**LISTA DE EXERCÍCIOS**
1 - Indique se cada afirmação abaixo, marcada (a), (b) e (c), está de acordo com o texto sobre o STF. Responda sim ou não e cite, entre aspas, as palavras do texto que decidem a questão.
(a) O texto menciona a cadeira elétrica.
(b) O texto defende que a decisão seja aceita por favorecer os interesses das mulheres.
(c) O texto descreve a sociedade como doente e faminta de justiça.
2 - Responda às perguntas a seguir com base no texto sobre o STF.
(a) Que ato em praça pública é mencionado no primeiro parágrafo?
(b) Que pai o texto cogita ter que julgar?
(c) Segundo o texto, o que o STF poderia reconhecer como necessária nos dias atuais?

Ela provoca a mesma reação atônita de quem, no Brasil de nossos dias, se visse condenado à pena de morte: se é o STF quem lê e diz o que a Constituição Federal quer, e a preservação da vida não é um obstáculo para certas ordens, por que não pode mandar alguém para a cadeira elétrica? Ou, por que não se pode linchar alguém em praça pública?
Extremismos por extremismos é mais justificável aquele ato que explode de uma sociedade doente, faminta de justiça e temerosa da violência civil: que diremos se tivermos que julgar o pai que caçar e matar o estuprador da filha? De outra parte, nessa lógica de exercício do poder, o STF poderia reconhecer como necessária, nos dias atuais, a pena de morte, já que a vida humana é relativa e é necessário preservar direitos de quem sofre.
De toda a maneira, não se pode aceitar que essa decisão venha em favor dos interesses das mulheres.

**DADOS FORNECIDOS**
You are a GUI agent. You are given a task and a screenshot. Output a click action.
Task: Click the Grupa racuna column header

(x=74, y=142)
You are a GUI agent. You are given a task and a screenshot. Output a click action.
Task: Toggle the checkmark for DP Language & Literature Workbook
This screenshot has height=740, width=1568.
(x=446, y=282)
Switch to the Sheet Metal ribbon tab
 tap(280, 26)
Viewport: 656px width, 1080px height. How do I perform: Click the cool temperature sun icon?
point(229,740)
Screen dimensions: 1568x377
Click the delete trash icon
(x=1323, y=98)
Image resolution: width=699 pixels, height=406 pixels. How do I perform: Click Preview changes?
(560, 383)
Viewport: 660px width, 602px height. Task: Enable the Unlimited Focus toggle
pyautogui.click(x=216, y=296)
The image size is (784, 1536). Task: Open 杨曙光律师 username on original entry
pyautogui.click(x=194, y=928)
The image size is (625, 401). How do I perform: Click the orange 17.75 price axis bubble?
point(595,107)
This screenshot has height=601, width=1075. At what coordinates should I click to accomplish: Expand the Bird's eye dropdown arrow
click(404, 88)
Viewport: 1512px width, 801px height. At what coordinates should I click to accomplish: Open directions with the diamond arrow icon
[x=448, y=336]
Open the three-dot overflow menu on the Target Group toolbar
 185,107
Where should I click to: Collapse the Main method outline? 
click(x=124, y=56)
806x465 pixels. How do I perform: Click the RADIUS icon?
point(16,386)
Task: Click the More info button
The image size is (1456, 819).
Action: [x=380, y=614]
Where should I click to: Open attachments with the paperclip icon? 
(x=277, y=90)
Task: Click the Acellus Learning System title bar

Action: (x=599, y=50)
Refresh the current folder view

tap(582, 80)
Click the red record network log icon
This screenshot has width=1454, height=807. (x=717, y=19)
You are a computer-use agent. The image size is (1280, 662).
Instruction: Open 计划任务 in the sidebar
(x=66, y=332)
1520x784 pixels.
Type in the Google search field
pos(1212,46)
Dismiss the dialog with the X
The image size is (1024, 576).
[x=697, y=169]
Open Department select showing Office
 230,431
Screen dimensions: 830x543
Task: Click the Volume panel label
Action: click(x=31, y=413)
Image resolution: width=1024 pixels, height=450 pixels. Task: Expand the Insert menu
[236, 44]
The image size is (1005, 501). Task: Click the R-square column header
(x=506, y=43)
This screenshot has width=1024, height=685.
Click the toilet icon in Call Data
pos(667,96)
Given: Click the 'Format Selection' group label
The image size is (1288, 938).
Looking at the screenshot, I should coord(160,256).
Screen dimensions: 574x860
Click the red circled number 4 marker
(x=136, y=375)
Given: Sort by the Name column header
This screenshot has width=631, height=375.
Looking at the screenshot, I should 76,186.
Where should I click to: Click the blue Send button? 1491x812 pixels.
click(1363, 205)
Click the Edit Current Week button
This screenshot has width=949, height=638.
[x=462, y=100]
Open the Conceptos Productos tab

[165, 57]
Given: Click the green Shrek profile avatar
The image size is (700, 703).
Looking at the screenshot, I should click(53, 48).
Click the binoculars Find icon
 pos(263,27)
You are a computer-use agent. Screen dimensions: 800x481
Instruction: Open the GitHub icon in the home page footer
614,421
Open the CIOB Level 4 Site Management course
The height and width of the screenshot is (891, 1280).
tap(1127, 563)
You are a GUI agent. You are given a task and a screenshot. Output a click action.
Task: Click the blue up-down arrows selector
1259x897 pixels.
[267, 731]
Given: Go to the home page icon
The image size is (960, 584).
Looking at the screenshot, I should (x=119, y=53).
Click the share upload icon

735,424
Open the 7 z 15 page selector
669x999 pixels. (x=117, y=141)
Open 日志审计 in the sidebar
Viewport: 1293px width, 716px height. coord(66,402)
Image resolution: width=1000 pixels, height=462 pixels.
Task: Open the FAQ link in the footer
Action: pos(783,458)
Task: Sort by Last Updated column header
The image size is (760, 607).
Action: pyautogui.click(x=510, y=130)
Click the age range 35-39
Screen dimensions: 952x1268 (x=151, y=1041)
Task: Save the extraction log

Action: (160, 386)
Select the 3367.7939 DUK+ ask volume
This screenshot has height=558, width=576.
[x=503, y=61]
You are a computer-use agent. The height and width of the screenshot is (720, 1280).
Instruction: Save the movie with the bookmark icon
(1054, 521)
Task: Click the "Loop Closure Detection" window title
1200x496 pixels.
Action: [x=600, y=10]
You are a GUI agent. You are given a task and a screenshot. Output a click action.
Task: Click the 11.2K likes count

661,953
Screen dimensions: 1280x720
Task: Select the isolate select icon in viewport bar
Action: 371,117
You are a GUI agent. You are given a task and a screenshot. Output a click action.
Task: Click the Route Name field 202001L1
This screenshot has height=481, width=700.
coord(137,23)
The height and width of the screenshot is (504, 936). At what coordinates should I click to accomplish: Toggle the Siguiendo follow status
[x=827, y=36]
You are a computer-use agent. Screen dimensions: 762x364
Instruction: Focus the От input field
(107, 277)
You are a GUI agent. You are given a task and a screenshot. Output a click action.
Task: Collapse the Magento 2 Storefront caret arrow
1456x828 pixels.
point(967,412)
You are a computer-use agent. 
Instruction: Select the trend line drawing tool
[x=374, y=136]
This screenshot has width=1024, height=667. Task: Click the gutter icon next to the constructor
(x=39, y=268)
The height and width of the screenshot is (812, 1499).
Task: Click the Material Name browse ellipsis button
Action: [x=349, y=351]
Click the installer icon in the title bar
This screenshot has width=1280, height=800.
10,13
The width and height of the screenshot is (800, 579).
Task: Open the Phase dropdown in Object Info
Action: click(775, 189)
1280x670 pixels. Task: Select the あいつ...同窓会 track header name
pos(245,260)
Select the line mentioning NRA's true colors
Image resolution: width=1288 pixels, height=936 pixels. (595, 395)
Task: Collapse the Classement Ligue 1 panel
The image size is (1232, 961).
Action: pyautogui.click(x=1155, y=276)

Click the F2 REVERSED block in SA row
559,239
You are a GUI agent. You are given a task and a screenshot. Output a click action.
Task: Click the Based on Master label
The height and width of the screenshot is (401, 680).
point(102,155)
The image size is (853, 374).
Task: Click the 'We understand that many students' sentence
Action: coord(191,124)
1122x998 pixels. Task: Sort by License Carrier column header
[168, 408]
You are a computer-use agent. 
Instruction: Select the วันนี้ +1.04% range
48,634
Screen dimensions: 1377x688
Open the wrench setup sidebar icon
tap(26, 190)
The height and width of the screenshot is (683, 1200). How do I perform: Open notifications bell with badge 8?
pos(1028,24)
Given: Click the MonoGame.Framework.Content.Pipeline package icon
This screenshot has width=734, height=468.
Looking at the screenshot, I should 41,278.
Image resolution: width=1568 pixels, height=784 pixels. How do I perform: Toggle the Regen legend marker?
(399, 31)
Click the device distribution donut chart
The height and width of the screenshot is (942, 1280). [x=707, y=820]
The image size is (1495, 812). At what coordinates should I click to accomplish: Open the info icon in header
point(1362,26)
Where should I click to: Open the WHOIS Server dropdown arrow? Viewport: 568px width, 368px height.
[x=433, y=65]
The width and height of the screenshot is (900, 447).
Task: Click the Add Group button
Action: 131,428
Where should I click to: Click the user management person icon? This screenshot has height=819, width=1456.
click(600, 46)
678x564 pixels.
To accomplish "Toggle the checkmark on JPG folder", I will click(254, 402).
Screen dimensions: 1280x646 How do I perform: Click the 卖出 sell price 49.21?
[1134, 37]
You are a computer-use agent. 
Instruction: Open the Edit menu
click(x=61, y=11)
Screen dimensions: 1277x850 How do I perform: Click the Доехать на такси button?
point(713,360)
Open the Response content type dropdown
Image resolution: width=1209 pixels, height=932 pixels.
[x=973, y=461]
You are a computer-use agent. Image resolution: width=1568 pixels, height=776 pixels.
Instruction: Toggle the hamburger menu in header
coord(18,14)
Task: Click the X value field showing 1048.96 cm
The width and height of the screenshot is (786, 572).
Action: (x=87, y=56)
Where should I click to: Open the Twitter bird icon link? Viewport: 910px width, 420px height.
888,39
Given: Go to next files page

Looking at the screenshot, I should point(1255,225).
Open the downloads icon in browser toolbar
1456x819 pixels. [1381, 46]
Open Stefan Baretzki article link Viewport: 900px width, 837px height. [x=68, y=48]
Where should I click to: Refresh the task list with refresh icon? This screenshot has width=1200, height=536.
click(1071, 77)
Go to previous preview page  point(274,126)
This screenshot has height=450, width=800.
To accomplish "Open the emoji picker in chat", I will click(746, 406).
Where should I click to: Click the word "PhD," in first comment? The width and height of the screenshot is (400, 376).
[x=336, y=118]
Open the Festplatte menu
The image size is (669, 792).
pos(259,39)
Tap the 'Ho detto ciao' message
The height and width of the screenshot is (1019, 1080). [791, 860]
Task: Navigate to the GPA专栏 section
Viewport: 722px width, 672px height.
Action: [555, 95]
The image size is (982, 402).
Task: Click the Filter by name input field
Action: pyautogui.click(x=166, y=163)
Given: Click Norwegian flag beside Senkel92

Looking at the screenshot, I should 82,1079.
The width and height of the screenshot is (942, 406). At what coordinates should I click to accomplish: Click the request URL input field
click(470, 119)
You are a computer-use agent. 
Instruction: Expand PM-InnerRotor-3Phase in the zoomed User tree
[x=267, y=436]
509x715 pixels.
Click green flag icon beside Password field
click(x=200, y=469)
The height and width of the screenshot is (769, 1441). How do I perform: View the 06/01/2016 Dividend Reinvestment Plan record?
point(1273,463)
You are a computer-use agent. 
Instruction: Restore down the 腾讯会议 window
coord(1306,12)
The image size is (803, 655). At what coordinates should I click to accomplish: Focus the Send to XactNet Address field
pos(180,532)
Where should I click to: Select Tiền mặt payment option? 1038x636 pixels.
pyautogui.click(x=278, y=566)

**RESPOSTAS**
1 -
(a) Sim: "por que não pode mandar alguém para a cadeira elétrica?"
(b) Não: "não se pode aceitar que essa decisão venha em favor dos interesses das mulheres."
(c) Sim: "uma sociedade doente, faminta de justiça e temerosa da violência civil"

2 -
(a) Linchar alguém.
(b) O pai que caçar e matar o estuprador da filha.
(c) A pena de morte.